Il procurement per essere strategico deve essere inteso non come leva di risparmio, ma di crescita. È lo spostamento di ruolo che secondo McKinsey diventa “imperativo” nel mondo globalizzato e digitalizzato: solo così le attività aziendali legate all’approvvigionamento si liberano dal mero compito transazionale per incidere sulla competitività. La società di analisi ha pubblicato una nota di ricerca in cui evidenzia le sfide cui deve adattarsi un Procurement a servizio delle strategie aziendali. I driver che creano valore aggiunto? Automazione, digitalizzazione e analytics.
Le sfide globali
La volatilità e la complessità delle supply chain sono il primo grande cambiamento cui il procurement deve rispondere: comportano maggiori rischi, ma anche opportunità. Altrettanto importanti sono gli sviluppi tecnologici, capaci di liberare potenzialità ancora inespresse per le organizzazioni. Infine, occhio all’ecosistema: il ritmo accelerato dell’innovazione rende più difficile tenere il passo senza ricorrere ad alleanze esterne o a investimenti in tecnologie e startup.

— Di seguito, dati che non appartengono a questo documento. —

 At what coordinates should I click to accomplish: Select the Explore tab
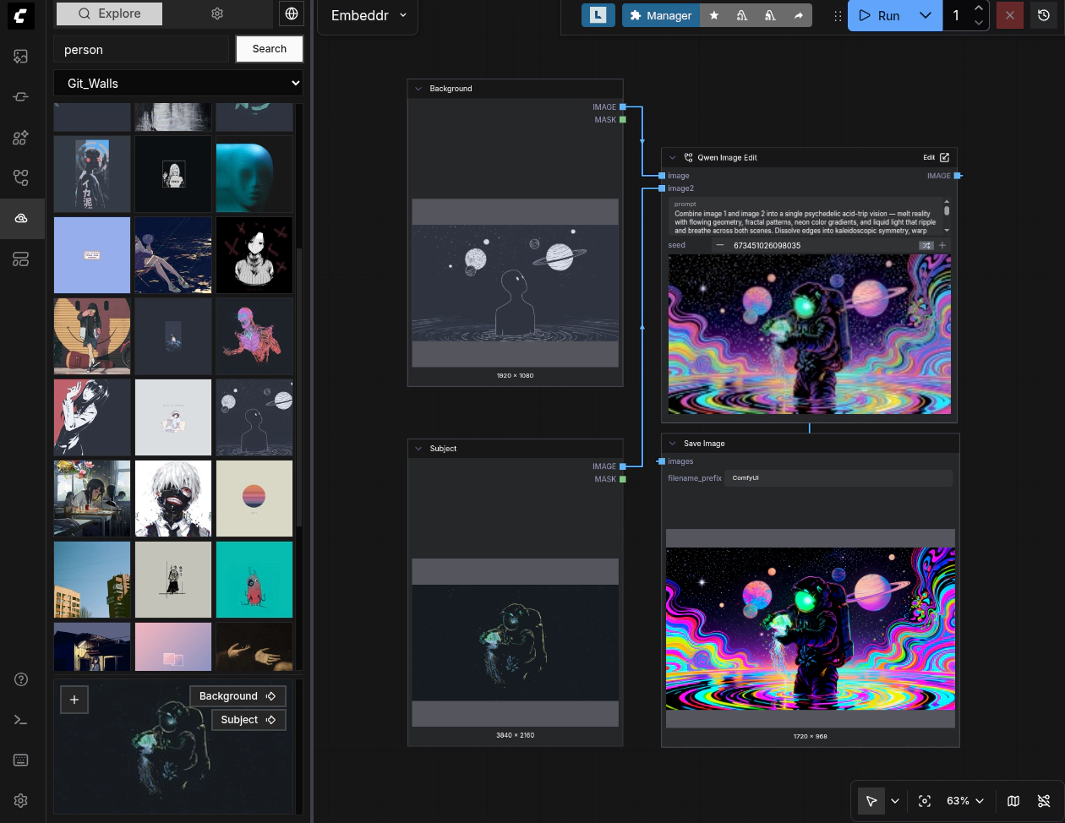click(x=109, y=14)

Un procurement flessibile per cogliere le opportunità
La rapida crescita dei mercati emergenti, la tensioni commerciali Usa-Cina, la Brexit, la necessità di rendere le attività più sostenibili per l’ambiente e socialmente responsabili incidono sulle supply chain. Per esempio, la decisione della Gran Bretagna di uscire dall’Unione Europea, secondo alcune stime, potrebbe costare alle case automobilistiche attive in UK miliardi di dollari di tariffe doganali e spingerle a spostare gli impianti produttivi. E poi, entro il 2025, i paesi emergenti saranno la patria di circa 230 imprese dell’indice Fortune Global 500 e gli uffici procurement dovranno saper guardare oltre la Cina e il Sud America, e aprirsi alle opportunità di outsourcing in Africa e in Asia sudorientale.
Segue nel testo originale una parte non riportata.